Check each line of the listing below for the string "screenshot", then copy every line that has it.

LISTED RECORDS —
* * * * *
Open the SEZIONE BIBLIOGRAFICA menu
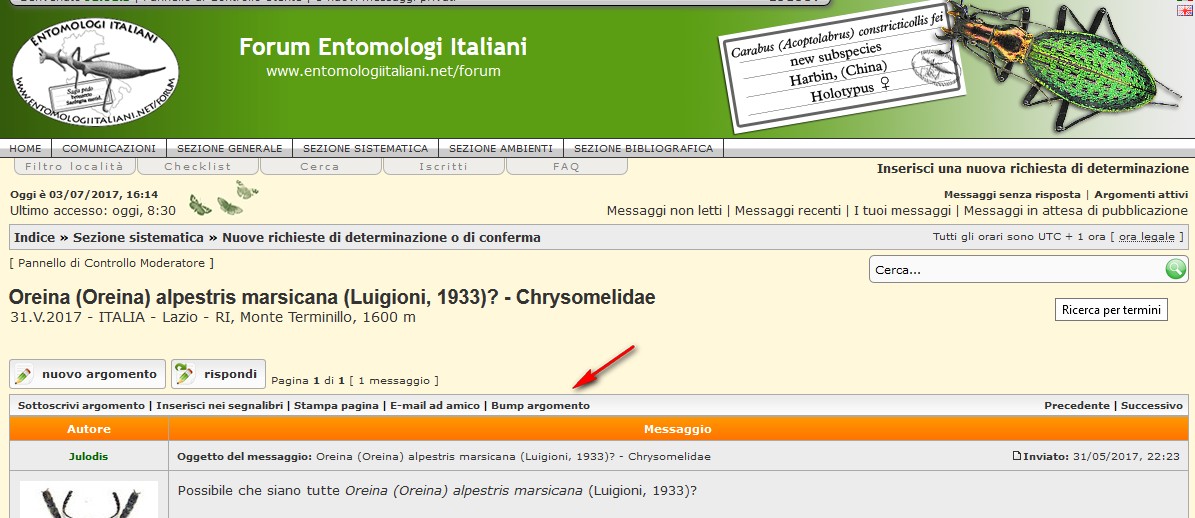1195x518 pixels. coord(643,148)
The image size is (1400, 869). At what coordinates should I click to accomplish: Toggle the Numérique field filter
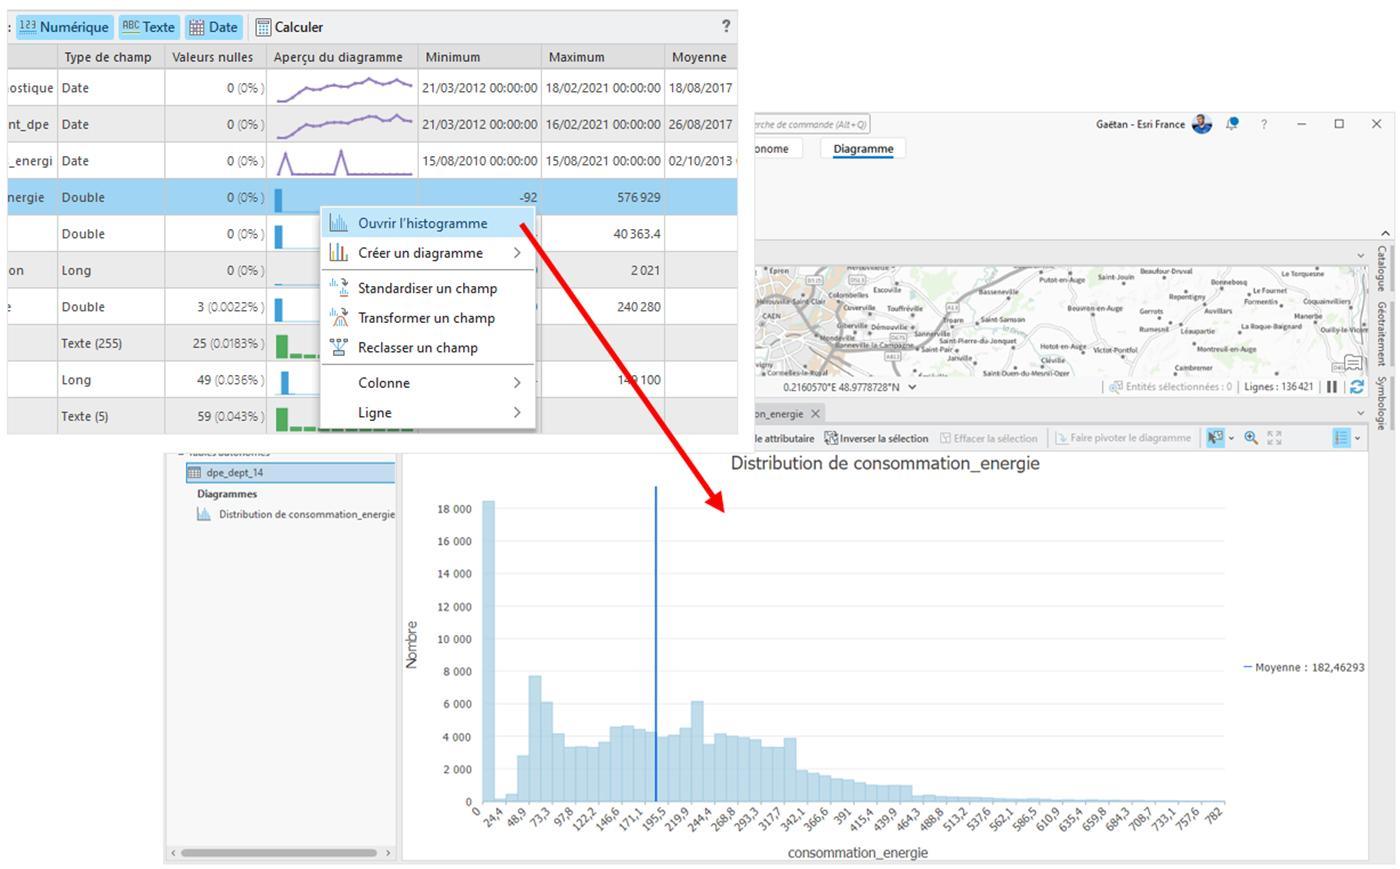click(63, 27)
* * * * *
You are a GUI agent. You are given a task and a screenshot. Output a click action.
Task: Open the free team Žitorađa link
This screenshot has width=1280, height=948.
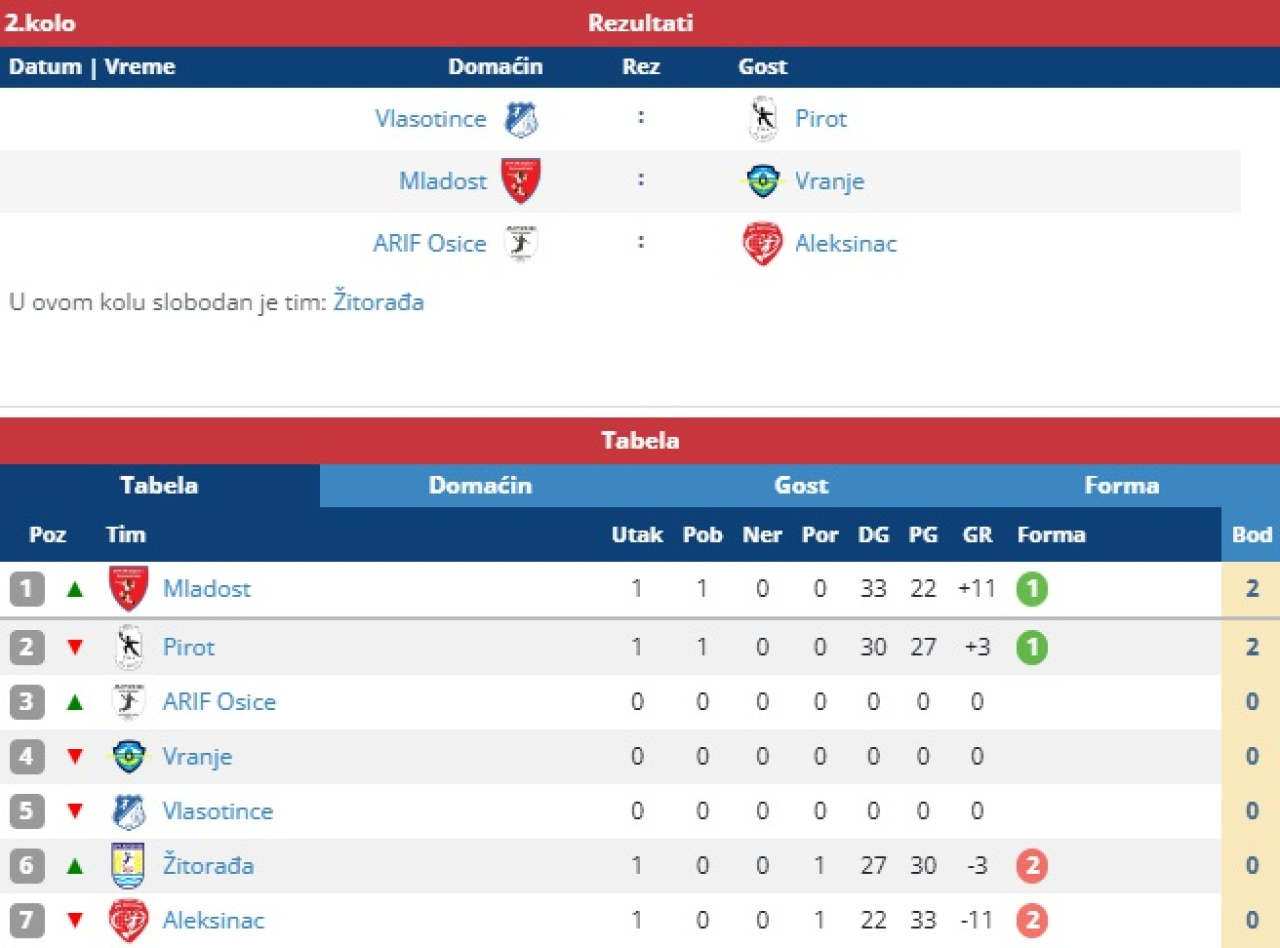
* * * * *
SOLUTION —
You are a GUI agent. You are given a task and a screenshot. Output a click action.
This screenshot has width=1280, height=948.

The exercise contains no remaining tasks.